手を
「覚悟を決めたのか?」
アンリの言葉にシャロンは静かに頷いた。
「そうか」
頷きながらシャロンの横顔を盗み見すると、ティアたちを見つめる眼差しが彼女の本気を伺わせた。
一人になった間、シャロンが何を考えてたかわからないが相当な葛藤があったのは容易に想像ができる。
「…?」
そんな事を考えていると、突然シャロンが手が己の手に触れ、ギュッと握り締められた。
その手は緊張のせいなのか冷え切っている。
「シャロン…?」
「お願い、アンリ。今だけでいいの。このまま手を握ってて」
不思議そうに名前を呼ぶアンリにシャロンは頼むと引きつった笑みを浮かべて彼の方を振り返る。
「覚悟は決めたけど、怖いんだ…。お願い」
最初はキョトンとしていたアンリだったが、すぐにシャロンが安心するように優しく微笑むと自分からもシャロンの手を握った。
「大丈夫だ」
冷え切った手にアンリの熱がじんわり広がっていくのを感じながらシャロンは頷く。
「うん、ありがとう」
シャロンは目を閉じて深呼吸をする。
こんな所で怖気付くわけにはいかない。
「どれだけ僕が君を探してたかわかる?もう、会えないかと思ってた」
ラインは震える声でそう言ってティアの濡れた頰を両手で包み込む。
「ずっとお礼が言いたかったのに、責任を感じて僕の前から姿を消すなんて…」
「私はお礼を言われるような事何一つしてないじゃないですか。あなたの目を治す事が出来なかった…ラインに合わせる顔なんて無かった」
その時の事を思い出し、ティアは胸が締め付けれた。
「歌さえ歌えればラインは目が見えるようになるのにってずっと自分を呪ってきました」
「目なんか見えなくても全然構わない。命を救ってくれたのにティアが負い目を感じる事なんてない」
ラインはそっとティアを抱きしめた。
「ありがとう、ティア。

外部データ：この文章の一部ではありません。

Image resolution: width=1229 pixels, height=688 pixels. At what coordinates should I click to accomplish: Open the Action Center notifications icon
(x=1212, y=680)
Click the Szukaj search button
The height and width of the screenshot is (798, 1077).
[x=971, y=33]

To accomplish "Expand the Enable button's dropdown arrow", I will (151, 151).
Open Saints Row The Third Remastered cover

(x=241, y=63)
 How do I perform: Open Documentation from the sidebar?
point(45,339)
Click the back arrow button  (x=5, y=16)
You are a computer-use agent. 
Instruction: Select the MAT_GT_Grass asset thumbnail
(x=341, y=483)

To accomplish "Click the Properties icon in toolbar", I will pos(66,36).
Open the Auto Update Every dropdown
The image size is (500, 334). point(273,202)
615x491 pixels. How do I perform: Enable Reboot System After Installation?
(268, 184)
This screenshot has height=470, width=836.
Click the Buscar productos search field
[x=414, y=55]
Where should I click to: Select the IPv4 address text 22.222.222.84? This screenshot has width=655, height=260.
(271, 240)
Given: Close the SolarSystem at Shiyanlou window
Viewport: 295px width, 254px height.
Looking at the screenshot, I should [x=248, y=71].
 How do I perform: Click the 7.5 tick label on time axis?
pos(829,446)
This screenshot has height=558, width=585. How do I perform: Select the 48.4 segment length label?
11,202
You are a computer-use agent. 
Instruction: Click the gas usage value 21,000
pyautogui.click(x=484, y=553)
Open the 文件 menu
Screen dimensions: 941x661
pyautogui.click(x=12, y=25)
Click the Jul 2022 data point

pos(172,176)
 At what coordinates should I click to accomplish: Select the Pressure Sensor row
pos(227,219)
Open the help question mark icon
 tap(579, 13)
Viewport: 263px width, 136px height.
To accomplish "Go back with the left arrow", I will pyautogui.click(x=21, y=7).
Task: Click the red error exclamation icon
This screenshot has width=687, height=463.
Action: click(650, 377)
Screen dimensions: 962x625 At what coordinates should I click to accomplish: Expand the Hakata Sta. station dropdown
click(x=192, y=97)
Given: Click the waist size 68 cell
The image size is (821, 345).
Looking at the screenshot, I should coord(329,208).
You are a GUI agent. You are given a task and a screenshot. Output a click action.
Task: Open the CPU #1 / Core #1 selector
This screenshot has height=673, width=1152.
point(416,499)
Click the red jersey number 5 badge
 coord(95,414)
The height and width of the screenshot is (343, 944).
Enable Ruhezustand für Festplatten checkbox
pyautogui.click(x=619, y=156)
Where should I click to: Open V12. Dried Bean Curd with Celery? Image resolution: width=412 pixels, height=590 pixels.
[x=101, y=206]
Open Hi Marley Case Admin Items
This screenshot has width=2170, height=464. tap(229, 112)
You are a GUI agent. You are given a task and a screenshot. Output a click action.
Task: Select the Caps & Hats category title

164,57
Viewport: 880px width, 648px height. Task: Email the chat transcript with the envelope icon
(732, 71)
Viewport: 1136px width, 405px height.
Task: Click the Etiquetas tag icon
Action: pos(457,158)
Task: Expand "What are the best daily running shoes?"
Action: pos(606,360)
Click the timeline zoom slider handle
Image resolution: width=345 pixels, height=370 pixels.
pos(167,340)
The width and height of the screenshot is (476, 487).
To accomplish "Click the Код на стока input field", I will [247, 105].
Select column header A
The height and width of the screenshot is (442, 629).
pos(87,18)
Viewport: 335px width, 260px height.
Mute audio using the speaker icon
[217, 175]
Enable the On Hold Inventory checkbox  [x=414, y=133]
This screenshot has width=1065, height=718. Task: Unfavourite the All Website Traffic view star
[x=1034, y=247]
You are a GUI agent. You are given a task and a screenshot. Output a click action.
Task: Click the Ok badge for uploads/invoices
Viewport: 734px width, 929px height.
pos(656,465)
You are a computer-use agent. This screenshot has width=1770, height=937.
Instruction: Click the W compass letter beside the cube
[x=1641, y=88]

こうして生きていられるのもティアと再会できたのも全部ティアのおかげだ」
「ライン…」
ティアは涙で濡れた顔をラインの肩に埋めた。
わかってた。
ラインが自分が歌を歌えなくて目を癒せなくても許してくれるって。
責めずに受け入れてくれるってわかってた。
でも、その優しさが辛い。
「それでも大好きな絵を描かけなくなってしまったじゃないですか…」
文句の一つくらい言ってくれればいいのに。
そう思って言った言葉はラインにあっさり否定されてしまった。
「目が見えなくても絵が描けるってティアに証明したくて、絵の練習してるんだ。だから本当に気にしないでまた前みたいに一緒にいて欲しい」
どこまで優しいんだろう、この人は…。
このままラインの優しさに甘えてしまいたくなる。
ラインの背中に伸ばしかけた両手の動きを止めて代わりに肩を掴み、彼を引き離した。
「ティア?」
不安そうなラインから数歩後ろに足首まで海に浸かる所まで下がる。
「…私も練習したんですよ」
ティアの言う“練習”の意味にすぐに気づいたラインがギョッとする。
「それってまさか…」
「はい、もちろん歌です。下手くそだったから上手くなるまで時間がかかりました」
努めて明るい調子でティアは言った。